> Problem to work on
Change "computer-use agent" to "screen assistant" everywhere it appears in the items below, and leave all other text as it is.

(Click-target items)

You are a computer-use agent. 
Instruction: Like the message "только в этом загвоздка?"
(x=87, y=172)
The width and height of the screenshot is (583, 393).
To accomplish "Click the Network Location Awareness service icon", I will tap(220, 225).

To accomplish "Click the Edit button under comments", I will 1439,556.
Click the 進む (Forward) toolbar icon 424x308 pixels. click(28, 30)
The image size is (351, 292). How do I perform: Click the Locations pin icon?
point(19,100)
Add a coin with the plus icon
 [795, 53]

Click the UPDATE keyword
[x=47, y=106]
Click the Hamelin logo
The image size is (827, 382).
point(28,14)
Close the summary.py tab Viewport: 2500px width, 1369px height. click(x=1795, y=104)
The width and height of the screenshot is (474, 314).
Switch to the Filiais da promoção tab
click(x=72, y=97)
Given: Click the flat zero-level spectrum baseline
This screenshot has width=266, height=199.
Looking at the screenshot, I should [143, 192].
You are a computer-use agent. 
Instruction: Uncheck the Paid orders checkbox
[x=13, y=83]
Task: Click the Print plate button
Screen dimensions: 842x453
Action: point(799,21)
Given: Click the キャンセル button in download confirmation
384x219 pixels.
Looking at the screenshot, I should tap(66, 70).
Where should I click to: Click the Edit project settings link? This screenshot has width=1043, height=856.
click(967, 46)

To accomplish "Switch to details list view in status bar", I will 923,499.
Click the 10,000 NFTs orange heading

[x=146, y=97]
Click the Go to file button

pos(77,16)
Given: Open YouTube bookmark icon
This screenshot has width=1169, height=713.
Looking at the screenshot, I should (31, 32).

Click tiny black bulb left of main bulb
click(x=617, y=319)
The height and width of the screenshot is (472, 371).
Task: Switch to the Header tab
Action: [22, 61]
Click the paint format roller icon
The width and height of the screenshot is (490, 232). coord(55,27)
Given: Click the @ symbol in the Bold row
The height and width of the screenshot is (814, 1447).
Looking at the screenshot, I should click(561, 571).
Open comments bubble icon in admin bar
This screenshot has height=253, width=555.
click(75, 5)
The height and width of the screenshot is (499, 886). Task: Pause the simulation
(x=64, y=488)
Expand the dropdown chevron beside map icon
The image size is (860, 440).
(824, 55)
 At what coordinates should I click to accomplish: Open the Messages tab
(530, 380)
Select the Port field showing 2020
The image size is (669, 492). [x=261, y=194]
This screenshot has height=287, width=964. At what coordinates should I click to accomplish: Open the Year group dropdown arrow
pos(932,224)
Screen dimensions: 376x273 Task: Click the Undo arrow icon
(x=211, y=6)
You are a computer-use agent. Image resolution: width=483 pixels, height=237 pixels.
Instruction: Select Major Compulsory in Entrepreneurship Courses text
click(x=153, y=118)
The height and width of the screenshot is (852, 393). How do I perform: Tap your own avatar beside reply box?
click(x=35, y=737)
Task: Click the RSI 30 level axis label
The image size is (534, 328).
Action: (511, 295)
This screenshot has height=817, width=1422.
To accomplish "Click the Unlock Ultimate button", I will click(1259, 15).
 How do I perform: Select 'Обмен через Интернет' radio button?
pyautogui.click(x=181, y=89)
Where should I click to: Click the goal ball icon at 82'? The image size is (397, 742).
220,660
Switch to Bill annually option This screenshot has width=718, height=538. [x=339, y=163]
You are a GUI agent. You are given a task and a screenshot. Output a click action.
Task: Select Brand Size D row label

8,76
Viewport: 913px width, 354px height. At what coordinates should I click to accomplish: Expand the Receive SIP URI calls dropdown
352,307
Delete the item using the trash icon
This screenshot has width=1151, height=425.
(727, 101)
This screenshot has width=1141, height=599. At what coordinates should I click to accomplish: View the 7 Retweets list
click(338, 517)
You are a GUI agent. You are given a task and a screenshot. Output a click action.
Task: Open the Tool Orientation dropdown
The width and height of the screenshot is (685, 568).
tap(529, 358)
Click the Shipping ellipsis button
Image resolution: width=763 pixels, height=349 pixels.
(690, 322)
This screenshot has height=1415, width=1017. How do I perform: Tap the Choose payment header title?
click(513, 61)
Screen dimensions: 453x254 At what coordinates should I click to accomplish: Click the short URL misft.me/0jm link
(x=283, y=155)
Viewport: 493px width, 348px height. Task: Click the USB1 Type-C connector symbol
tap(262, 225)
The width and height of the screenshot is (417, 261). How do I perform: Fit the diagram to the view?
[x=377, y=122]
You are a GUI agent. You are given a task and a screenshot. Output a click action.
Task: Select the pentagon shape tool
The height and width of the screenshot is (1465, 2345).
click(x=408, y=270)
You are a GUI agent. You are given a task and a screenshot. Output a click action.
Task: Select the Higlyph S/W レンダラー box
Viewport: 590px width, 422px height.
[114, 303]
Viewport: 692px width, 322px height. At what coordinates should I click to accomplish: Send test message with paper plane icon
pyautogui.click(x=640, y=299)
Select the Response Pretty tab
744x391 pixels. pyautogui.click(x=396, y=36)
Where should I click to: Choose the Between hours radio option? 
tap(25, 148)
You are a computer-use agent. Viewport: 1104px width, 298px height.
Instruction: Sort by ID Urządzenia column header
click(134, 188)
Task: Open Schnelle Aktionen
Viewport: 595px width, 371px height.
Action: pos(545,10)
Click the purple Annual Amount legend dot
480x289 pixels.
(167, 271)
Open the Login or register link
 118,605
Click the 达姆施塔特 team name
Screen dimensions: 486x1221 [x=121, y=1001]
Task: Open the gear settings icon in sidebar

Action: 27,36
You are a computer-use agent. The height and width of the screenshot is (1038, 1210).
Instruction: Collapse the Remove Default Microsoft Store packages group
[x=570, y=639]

> The solution
You are a screen assistant. 
Instruction: Like the message "только в этом загвоздка?"
(x=87, y=172)
The width and height of the screenshot is (583, 393).
To accomplish "Click the Network Location Awareness service icon", I will tap(220, 225).

To accomplish "Click the Edit button under comments", I will 1439,556.
Click the 進む (Forward) toolbar icon 424x308 pixels. click(28, 30)
The image size is (351, 292). How do I perform: Click the Locations pin icon?
point(19,100)
Add a coin with the plus icon
 [795, 53]

Click the UPDATE keyword
[x=47, y=106]
Click the Hamelin logo
The image size is (827, 382).
point(28,14)
Close the summary.py tab Viewport: 2500px width, 1369px height. click(x=1795, y=104)
The width and height of the screenshot is (474, 314).
Switch to the Filiais da promoção tab
click(x=72, y=97)
Given: Click the flat zero-level spectrum baseline
This screenshot has width=266, height=199.
Looking at the screenshot, I should [143, 192].
You are a screen assistant. 
Instruction: Uncheck the Paid orders checkbox
[x=13, y=83]
Task: Click the Print plate button
Screen dimensions: 842x453
Action: point(799,21)
Given: Click the キャンセル button in download confirmation
384x219 pixels.
Looking at the screenshot, I should tap(66, 70).
Where should I click to: Click the Edit project settings link? This screenshot has width=1043, height=856.
click(967, 46)

To accomplish "Switch to details list view in status bar", I will 923,499.
Click the 10,000 NFTs orange heading

[x=146, y=97]
Click the Go to file button

pos(77,16)
Given: Open YouTube bookmark icon
This screenshot has width=1169, height=713.
Looking at the screenshot, I should (31, 32).

Click tiny black bulb left of main bulb
click(x=617, y=319)
The height and width of the screenshot is (472, 371).
Task: Switch to the Header tab
Action: [22, 61]
Click the paint format roller icon
The width and height of the screenshot is (490, 232). coord(55,27)
Given: Click the @ symbol in the Bold row
The height and width of the screenshot is (814, 1447).
Looking at the screenshot, I should click(561, 571).
Open comments bubble icon in admin bar
This screenshot has height=253, width=555.
click(75, 5)
The height and width of the screenshot is (499, 886). Task: Pause the simulation
(x=64, y=488)
Expand the dropdown chevron beside map icon
The image size is (860, 440).
(824, 55)
 At what coordinates should I click to accomplish: Open the Messages tab
(530, 380)
Select the Port field showing 2020
The image size is (669, 492). [x=261, y=194]
This screenshot has height=287, width=964. At what coordinates should I click to accomplish: Open the Year group dropdown arrow
pos(932,224)
Screen dimensions: 376x273 Task: Click the Undo arrow icon
(x=211, y=6)
You are a screen assistant. Image resolution: width=483 pixels, height=237 pixels.
Instruction: Select Major Compulsory in Entrepreneurship Courses text
click(x=153, y=118)
The height and width of the screenshot is (852, 393). How do I perform: Tap your own avatar beside reply box?
click(x=35, y=737)
Task: Click the RSI 30 level axis label
The image size is (534, 328).
Action: (511, 295)
This screenshot has height=817, width=1422.
To accomplish "Click the Unlock Ultimate button", I will click(1259, 15).
 How do I perform: Select 'Обмен через Интернет' radio button?
pyautogui.click(x=181, y=89)
Where should I click to: Click the goal ball icon at 82'? The image size is (397, 742).
220,660
Switch to Bill annually option This screenshot has width=718, height=538. [x=339, y=163]
You are a GUI agent. You are given a task and a screenshot. Output a click action.
Task: Select Brand Size D row label

8,76
Viewport: 913px width, 354px height. At what coordinates should I click to accomplish: Expand the Receive SIP URI calls dropdown
352,307
Delete the item using the trash icon
This screenshot has width=1151, height=425.
(727, 101)
This screenshot has width=1141, height=599. At what coordinates should I click to accomplish: View the 7 Retweets list
click(338, 517)
You are a GUI agent. You are given a task and a screenshot. Output a click action.
Task: Open the Tool Orientation dropdown
The width and height of the screenshot is (685, 568).
tap(529, 358)
Click the Shipping ellipsis button
Image resolution: width=763 pixels, height=349 pixels.
(690, 322)
This screenshot has height=1415, width=1017. How do I perform: Tap the Choose payment header title?
click(513, 61)
Screen dimensions: 453x254 At what coordinates should I click to accomplish: Click the short URL misft.me/0jm link
(x=283, y=155)
Viewport: 493px width, 348px height. Task: Click the USB1 Type-C connector symbol
tap(262, 225)
The width and height of the screenshot is (417, 261). How do I perform: Fit the diagram to the view?
[x=377, y=122]
You are a GUI agent. You are given a task and a screenshot. Output a click action.
Task: Select the pentagon shape tool
The height and width of the screenshot is (1465, 2345).
click(x=408, y=270)
You are a GUI agent. You are given a task and a screenshot. Output a click action.
Task: Select the Higlyph S/W レンダラー box
Viewport: 590px width, 422px height.
[114, 303]
Viewport: 692px width, 322px height. At what coordinates should I click to accomplish: Send test message with paper plane icon
pyautogui.click(x=640, y=299)
Select the Response Pretty tab
744x391 pixels. pyautogui.click(x=396, y=36)
Where should I click to: Choose the Between hours radio option? 
tap(25, 148)
You are a screen assistant. Viewport: 1104px width, 298px height.
Instruction: Sort by ID Urządzenia column header
click(134, 188)
Task: Open Schnelle Aktionen
Viewport: 595px width, 371px height.
Action: pos(545,10)
Click the purple Annual Amount legend dot
480x289 pixels.
(167, 271)
Open the Login or register link
 118,605
Click the 达姆施塔特 team name
Screen dimensions: 486x1221 [x=121, y=1001]
Task: Open the gear settings icon in sidebar

Action: 27,36
You are a screen assistant. The height and width of the screenshot is (1038, 1210).
Instruction: Collapse the Remove Default Microsoft Store packages group
[x=570, y=639]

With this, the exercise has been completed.